§ Exercise objective
The only thing to send back is the number of lines below that hold the string "This".

Dataset records:
▼
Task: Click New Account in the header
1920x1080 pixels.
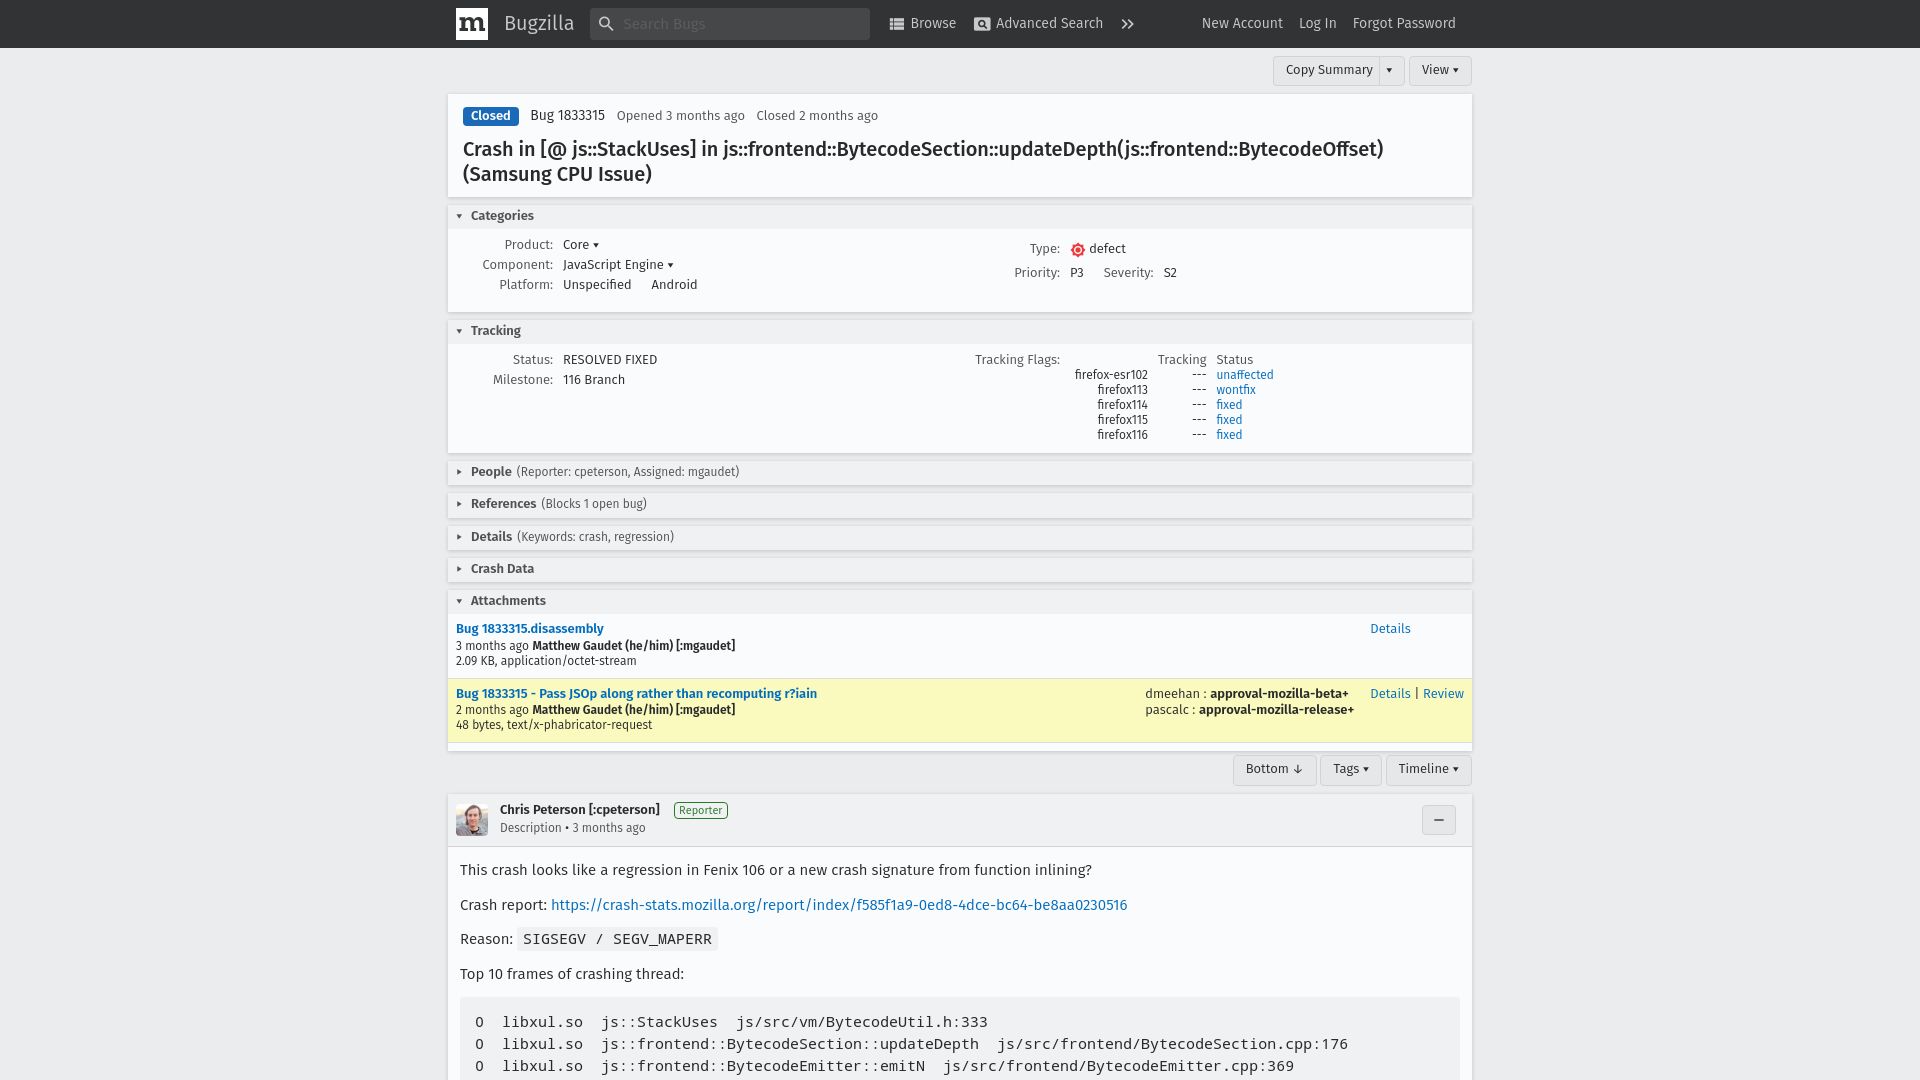Action: 1242,24
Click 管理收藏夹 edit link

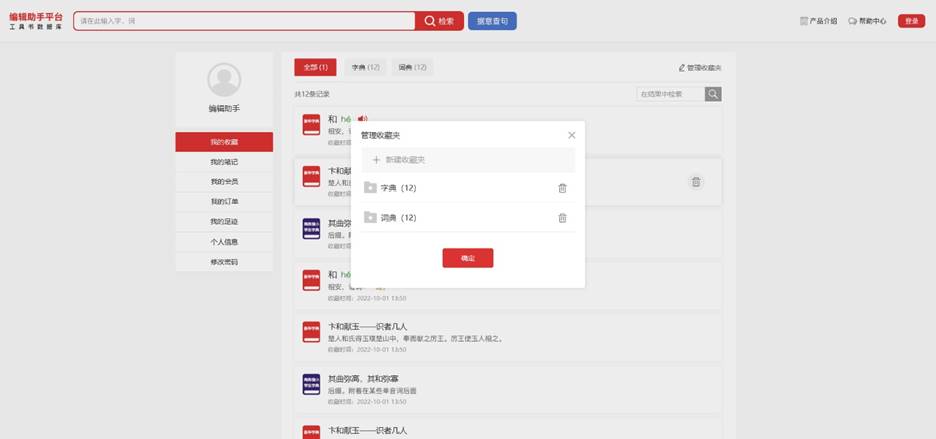tap(700, 68)
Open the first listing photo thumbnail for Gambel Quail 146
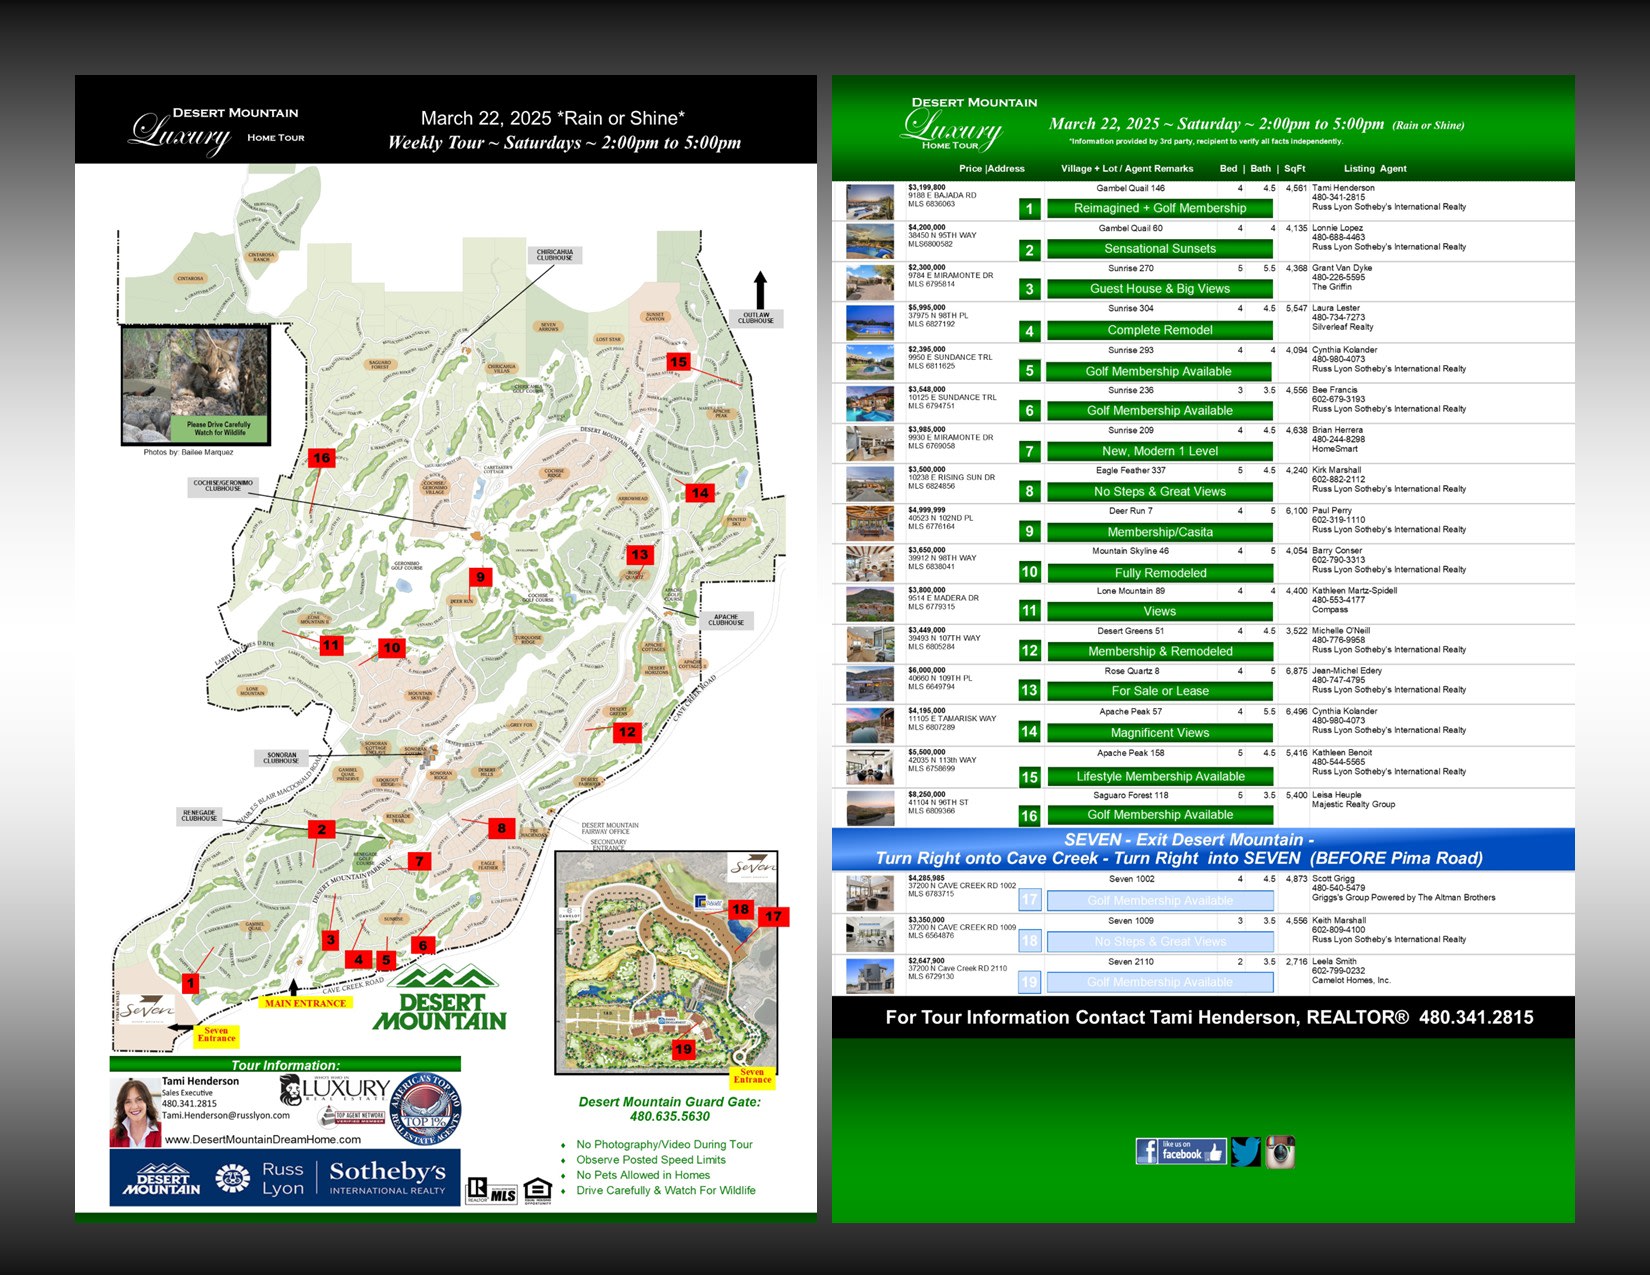Screen dimensions: 1650x1275 click(x=870, y=201)
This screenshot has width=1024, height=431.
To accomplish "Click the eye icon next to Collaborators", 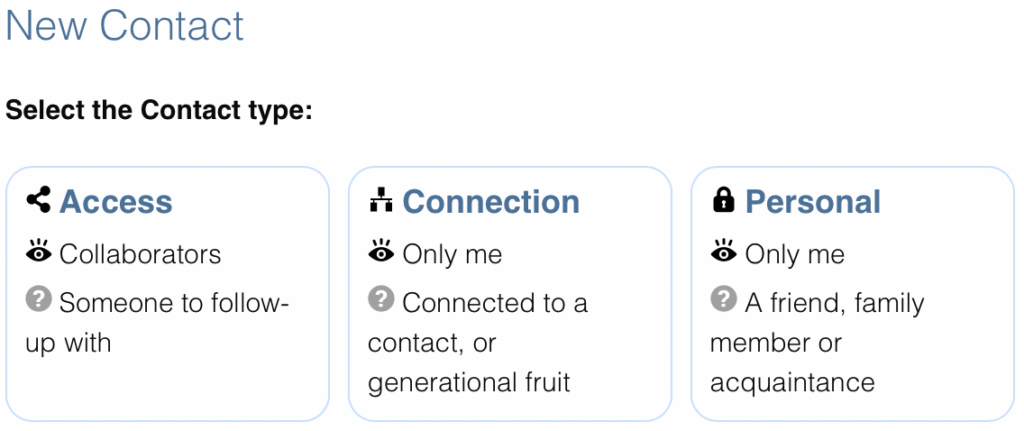I will click(39, 251).
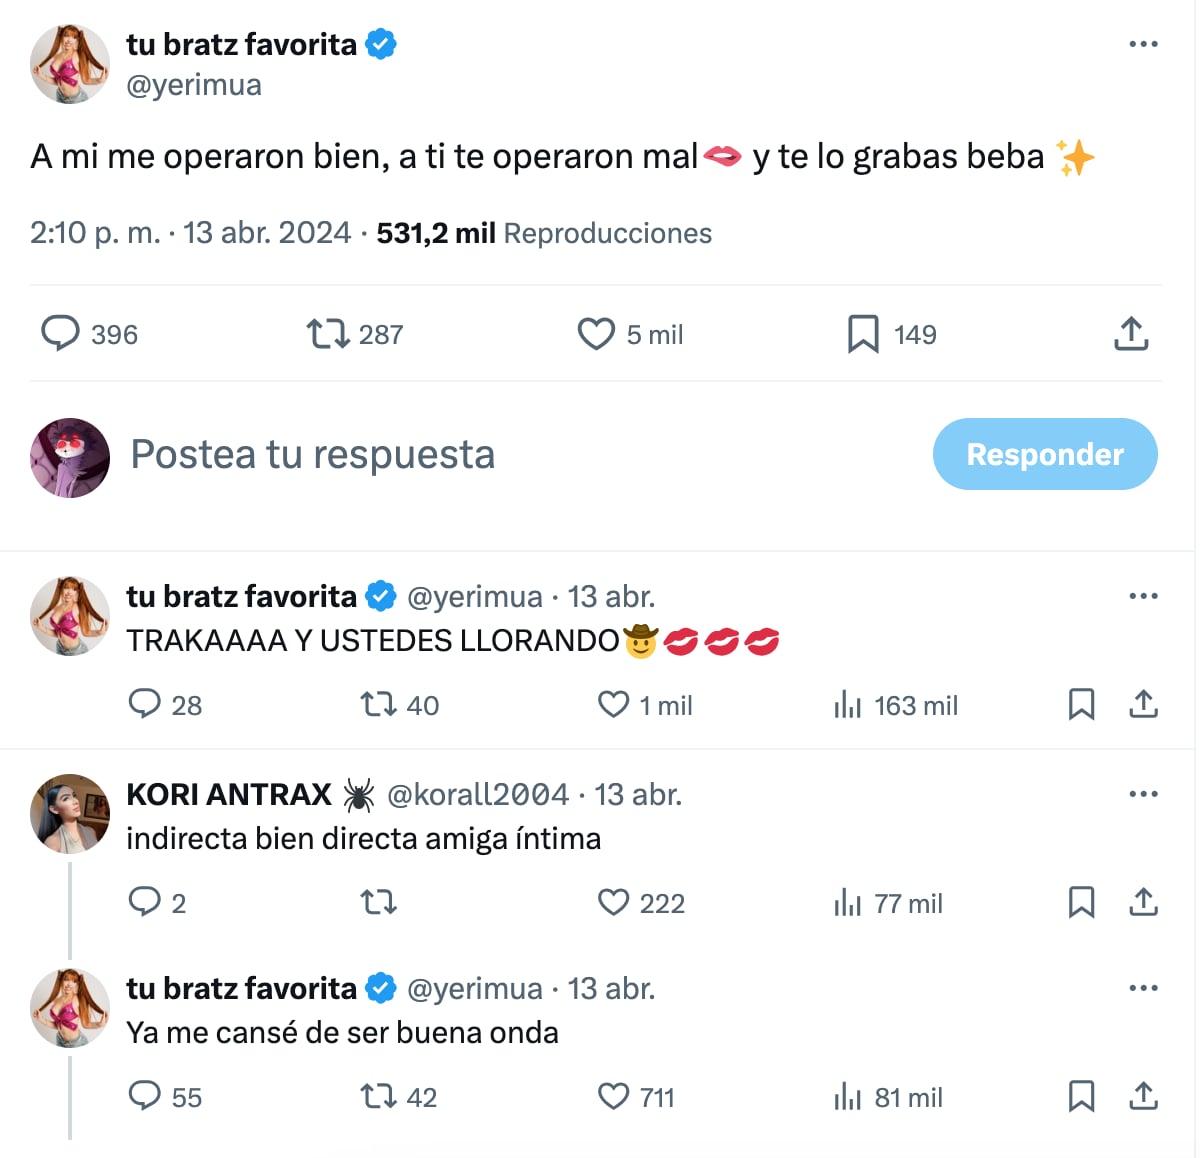Open more options menu on main post
Viewport: 1200px width, 1158px height.
pos(1142,44)
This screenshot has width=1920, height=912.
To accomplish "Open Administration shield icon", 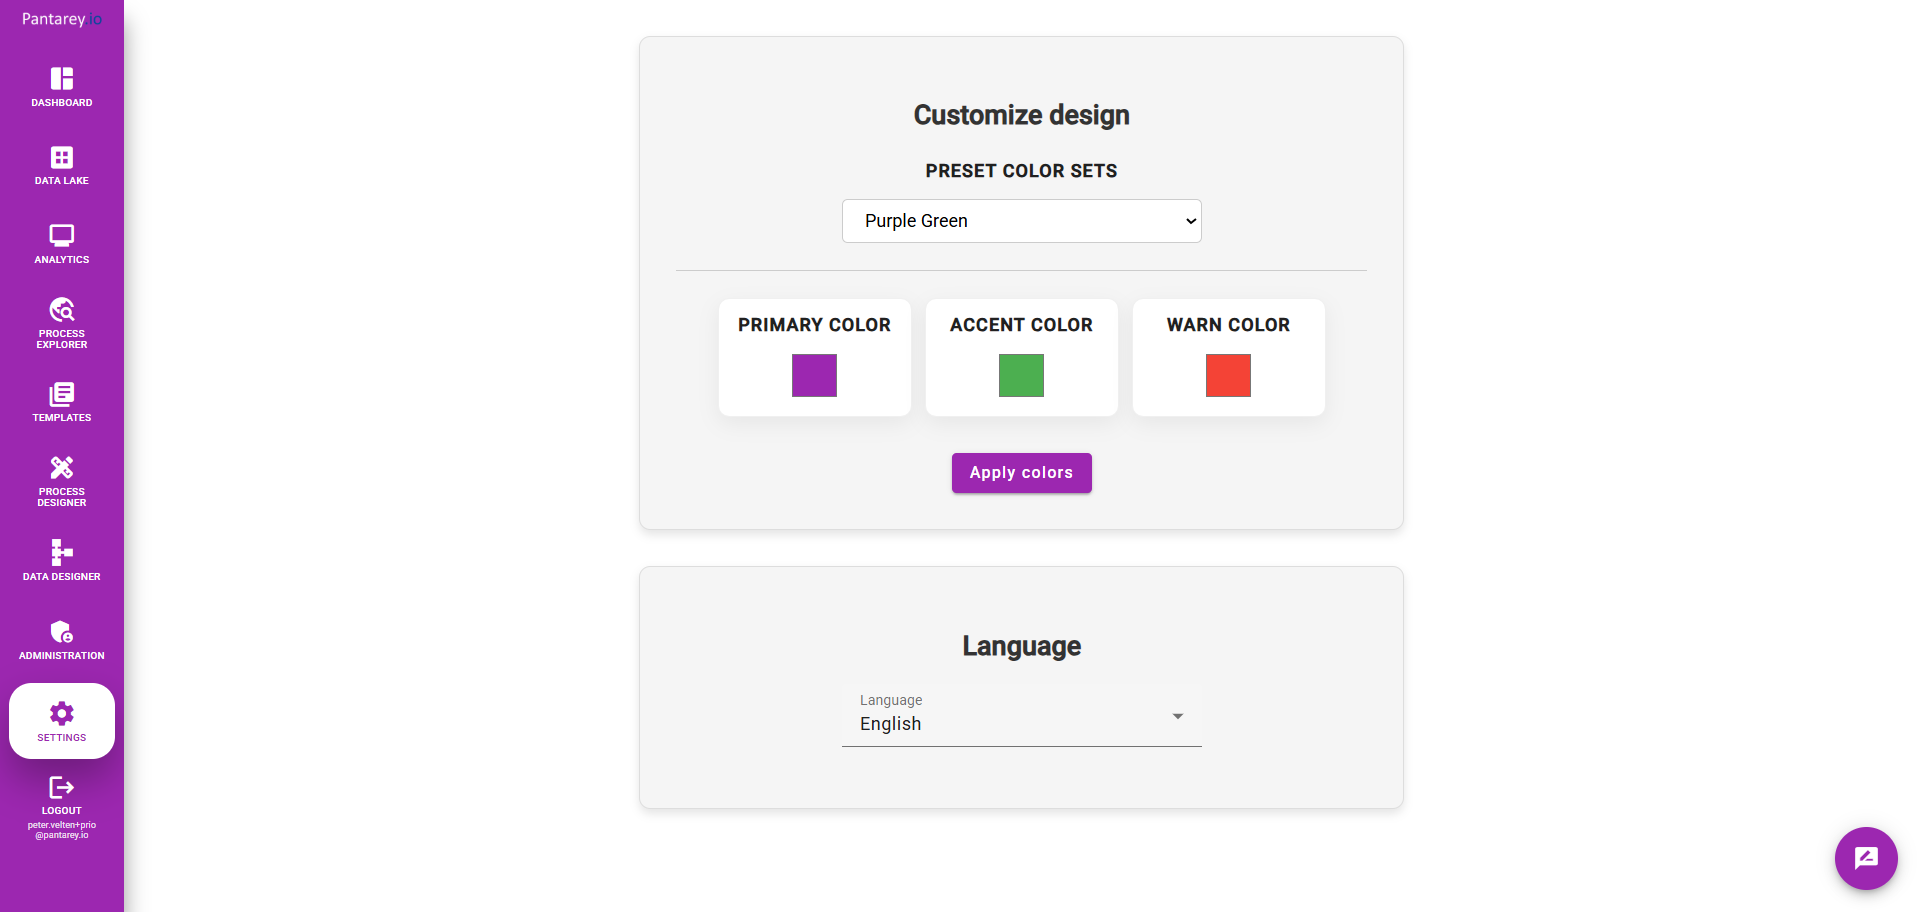I will point(62,632).
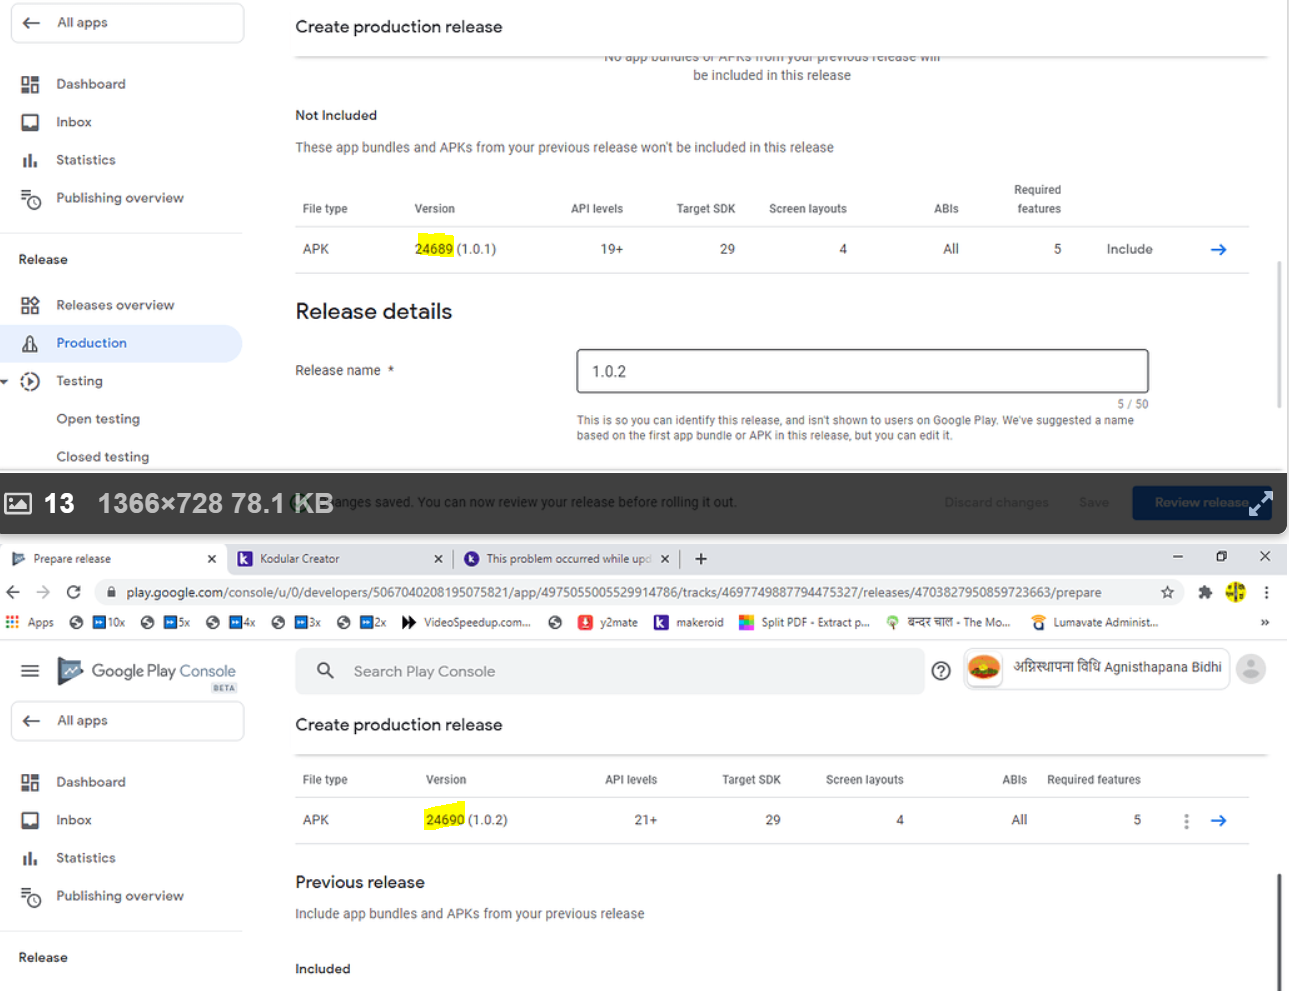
▲
§ Response to the exercise
2